* [WHAT TO PRODUCE]
Repeat each line of the data exactly as written.

***

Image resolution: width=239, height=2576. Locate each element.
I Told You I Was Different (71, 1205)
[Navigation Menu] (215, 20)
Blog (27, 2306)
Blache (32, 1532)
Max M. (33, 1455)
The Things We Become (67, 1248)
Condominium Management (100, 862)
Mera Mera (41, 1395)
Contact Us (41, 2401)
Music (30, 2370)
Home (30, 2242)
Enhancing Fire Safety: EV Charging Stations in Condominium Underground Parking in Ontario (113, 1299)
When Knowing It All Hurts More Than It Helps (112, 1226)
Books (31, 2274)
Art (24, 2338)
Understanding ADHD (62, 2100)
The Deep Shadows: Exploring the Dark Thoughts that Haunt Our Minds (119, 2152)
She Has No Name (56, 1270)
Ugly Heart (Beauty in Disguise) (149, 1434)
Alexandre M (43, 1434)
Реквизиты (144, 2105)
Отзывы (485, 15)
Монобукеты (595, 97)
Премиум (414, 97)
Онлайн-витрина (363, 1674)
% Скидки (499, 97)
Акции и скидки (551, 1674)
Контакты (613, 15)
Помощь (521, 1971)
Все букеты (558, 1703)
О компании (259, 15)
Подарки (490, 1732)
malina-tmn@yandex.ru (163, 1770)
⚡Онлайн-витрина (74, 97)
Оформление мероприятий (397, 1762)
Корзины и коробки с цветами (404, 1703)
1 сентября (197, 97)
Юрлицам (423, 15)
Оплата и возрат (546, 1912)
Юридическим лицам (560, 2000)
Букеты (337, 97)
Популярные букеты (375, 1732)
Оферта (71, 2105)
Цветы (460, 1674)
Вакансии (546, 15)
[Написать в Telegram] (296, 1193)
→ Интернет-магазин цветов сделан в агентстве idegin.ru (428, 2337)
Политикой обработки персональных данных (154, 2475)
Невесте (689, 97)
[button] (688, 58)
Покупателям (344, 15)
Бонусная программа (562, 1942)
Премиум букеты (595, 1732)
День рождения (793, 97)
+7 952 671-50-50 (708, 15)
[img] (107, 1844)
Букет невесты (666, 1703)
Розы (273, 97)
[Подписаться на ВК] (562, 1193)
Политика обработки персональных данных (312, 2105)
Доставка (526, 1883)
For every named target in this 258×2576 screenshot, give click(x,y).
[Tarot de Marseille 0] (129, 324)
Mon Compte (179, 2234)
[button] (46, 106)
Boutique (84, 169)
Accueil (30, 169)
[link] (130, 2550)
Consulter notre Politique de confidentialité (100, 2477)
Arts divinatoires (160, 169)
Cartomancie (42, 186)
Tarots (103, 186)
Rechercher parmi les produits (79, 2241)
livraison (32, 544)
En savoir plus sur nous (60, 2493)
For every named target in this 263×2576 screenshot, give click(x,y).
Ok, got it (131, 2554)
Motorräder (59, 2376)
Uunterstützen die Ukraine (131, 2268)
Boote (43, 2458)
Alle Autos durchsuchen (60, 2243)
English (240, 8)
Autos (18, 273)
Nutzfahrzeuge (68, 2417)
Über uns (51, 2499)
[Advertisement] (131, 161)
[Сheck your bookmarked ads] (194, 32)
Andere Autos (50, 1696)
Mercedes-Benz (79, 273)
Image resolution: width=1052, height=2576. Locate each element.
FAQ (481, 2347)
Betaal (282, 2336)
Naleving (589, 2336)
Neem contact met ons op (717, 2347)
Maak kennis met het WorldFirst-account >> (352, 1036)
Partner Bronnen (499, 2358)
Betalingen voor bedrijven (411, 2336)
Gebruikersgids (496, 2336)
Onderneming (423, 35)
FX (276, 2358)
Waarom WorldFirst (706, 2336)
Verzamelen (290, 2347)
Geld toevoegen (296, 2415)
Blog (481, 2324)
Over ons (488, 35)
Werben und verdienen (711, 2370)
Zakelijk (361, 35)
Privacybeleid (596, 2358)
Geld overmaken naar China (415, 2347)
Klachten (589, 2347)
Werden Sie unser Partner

***

* [RESPONSE]
Image resolution: width=239, height=2576. Locate each element.
I Told You I Was Different (71, 1205)
[Navigation Menu] (215, 20)
Blog (27, 2306)
Blache (32, 1532)
Max M. (33, 1455)
The Things We Become (67, 1248)
Condominium Management (100, 862)
Mera Mera (41, 1395)
Contact Us (41, 2401)
Music (30, 2370)
Home (30, 2242)
Enhancing Fire Safety: EV Charging Stations in Condominium Underground Parking in Ontario (113, 1299)
When Knowing It All Hurts More Than It Helps (112, 1226)
Books (31, 2274)
Art (24, 2338)
Understanding ADHD (62, 2100)
The Deep Shadows: Exploring the Dark Thoughts that Haunt Our Minds (119, 2152)
She Has No Name (56, 1270)
Ugly Heart (Beauty in Disguise) (149, 1434)
Alexandre M (43, 1434)
Реквизиты (144, 2105)
Отзывы (485, 15)
Монобукеты (595, 97)
Премиум (414, 97)
Онлайн-витрина (363, 1674)
% Скидки (499, 97)
Акции и скидки (551, 1674)
Контакты (613, 15)
Помощь (521, 1971)
Все букеты (558, 1703)
О компании (259, 15)
Подарки (490, 1732)
malina-tmn@yandex.ru (163, 1770)
⚡Онлайн-витрина (74, 97)
Оформление мероприятий (397, 1762)
Корзины и коробки с цветами (404, 1703)
1 сентября (197, 97)
Юрлицам (423, 15)
Оплата и возрат (546, 1912)
Юридическим лицам (560, 2000)
Букеты (337, 97)
Популярные букеты (375, 1732)
Оферта (71, 2105)
Цветы (460, 1674)
Вакансии (546, 15)
[Написать в Telegram] (296, 1193)
→ Интернет-магазин цветов сделан в агентстве idegin.ru (428, 2337)
Политикой обработки персональных данных (154, 2475)
Невесте (689, 97)
[button] (688, 58)
Покупателям (344, 15)
Бонусная программа (562, 1942)
Премиум букеты (595, 1732)
День рождения (793, 97)
+7 952 671-50-50 (708, 15)
[img] (107, 1844)
Букет невесты (666, 1703)
Розы (273, 97)
[Подписаться на ВК] (562, 1193)
Политика обработки персональных данных (312, 2105)
Доставка (526, 1883)
For every named target in this 258×2576 screenshot, give click(x,y).
[Tarot de Marseille 0] (129, 324)
Mon Compte (179, 2234)
[button] (46, 106)
Boutique (84, 169)
Accueil (30, 169)
[link] (130, 2550)
Consulter notre Politique de confidentialité (100, 2477)
Arts divinatoires (160, 169)
Cartomancie (42, 186)
Tarots (103, 186)
Rechercher parmi les produits (79, 2241)
livraison (32, 544)
En savoir plus sur nous (60, 2493)
For every named target in this 263×2576 screenshot, give click(x,y).
Ok, got it (131, 2554)
Motorräder (59, 2376)
Uunterstützen die Ukraine (131, 2268)
Boote (43, 2458)
Alle Autos durchsuchen (60, 2243)
English (240, 8)
Autos (18, 273)
Nutzfahrzeuge (68, 2417)
Über uns (51, 2499)
[Advertisement] (131, 161)
[Сheck your bookmarked ads] (194, 32)
Andere Autos (50, 1696)
Mercedes-Benz (79, 273)
Image resolution: width=1052, height=2576. Locate each element.
FAQ (481, 2347)
Betaal (282, 2336)
Naleving (589, 2336)
Neem contact met ons op (717, 2347)
Maak kennis met het WorldFirst-account >> (352, 1036)
Partner Bronnen (499, 2358)
Betalingen voor bedrijven (411, 2336)
Gebruikersgids (496, 2336)
Onderneming (423, 35)
FX (276, 2358)
Waarom WorldFirst (706, 2336)
Verzamelen (290, 2347)
Geld toevoegen (296, 2415)
Blog (481, 2324)
Over ons (488, 35)
Werben und verdienen (711, 2370)
Zakelijk (361, 35)
Privacybeleid (596, 2358)
Geld overmaken naar China (415, 2347)
Klachten (589, 2347)
Werden Sie unser Partner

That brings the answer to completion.